*** Begin section ***

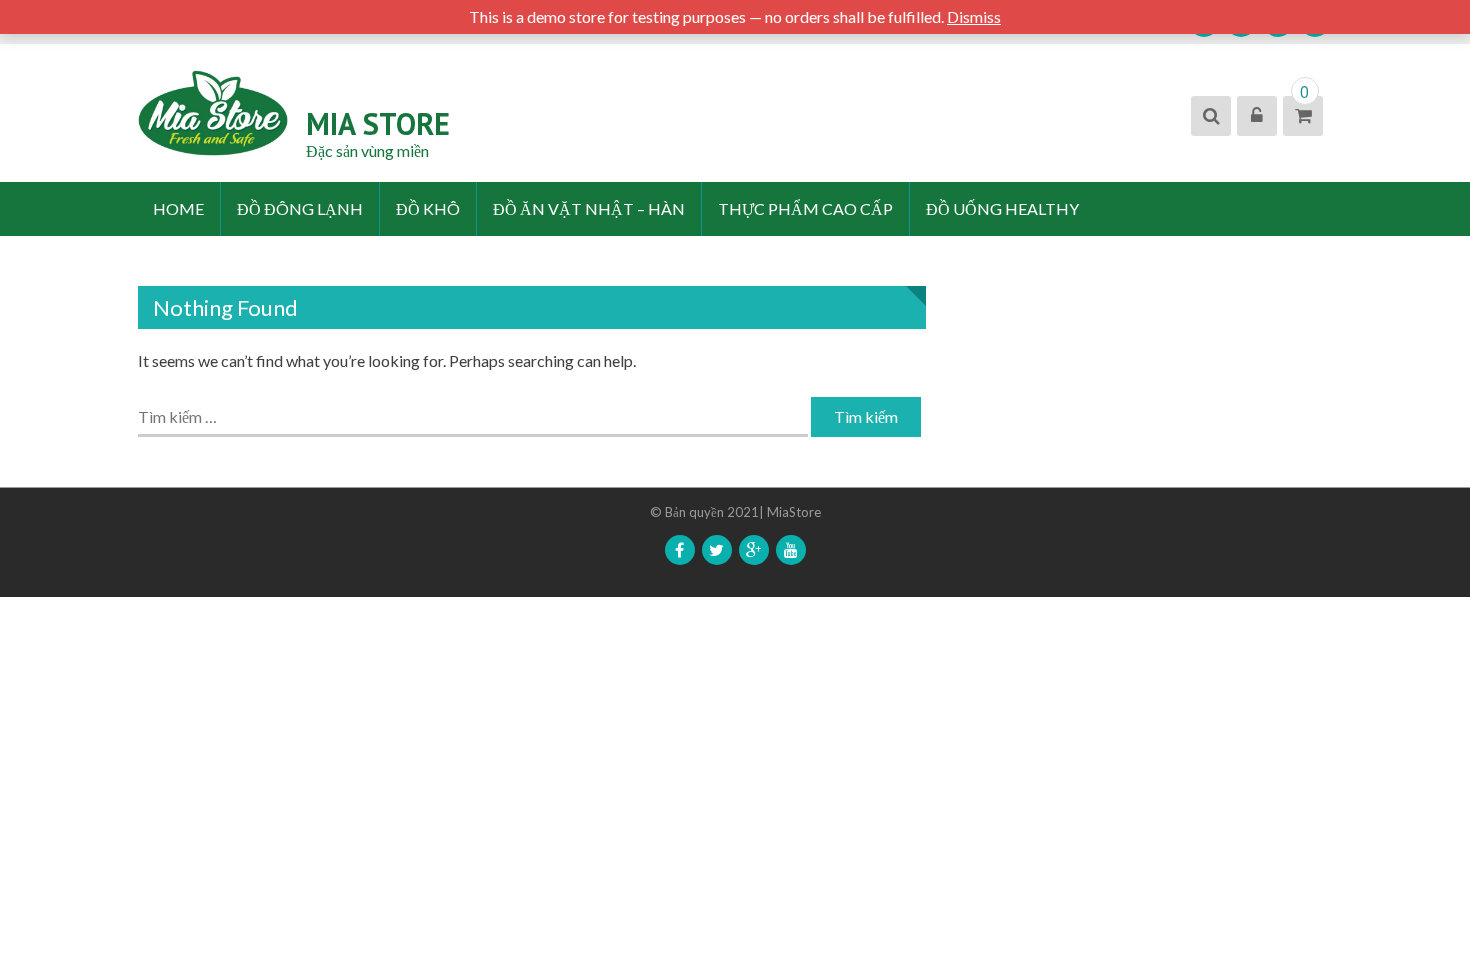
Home (178, 208)
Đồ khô (428, 208)
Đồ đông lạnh (300, 208)
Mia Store (378, 123)
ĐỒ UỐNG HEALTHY (1002, 208)
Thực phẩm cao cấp (805, 208)
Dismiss (974, 16)
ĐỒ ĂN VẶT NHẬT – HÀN (589, 208)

*** End section ***

== Task item ==
Set the pictures aside and reproduce the data above exactly.

== Output for this task ==
Home (178, 208)
Đồ khô (428, 208)
Đồ đông lạnh (300, 208)
Mia Store (378, 123)
ĐỒ UỐNG HEALTHY (1002, 208)
Thực phẩm cao cấp (805, 208)
Dismiss (974, 16)
ĐỒ ĂN VẶT NHẬT – HÀN (589, 208)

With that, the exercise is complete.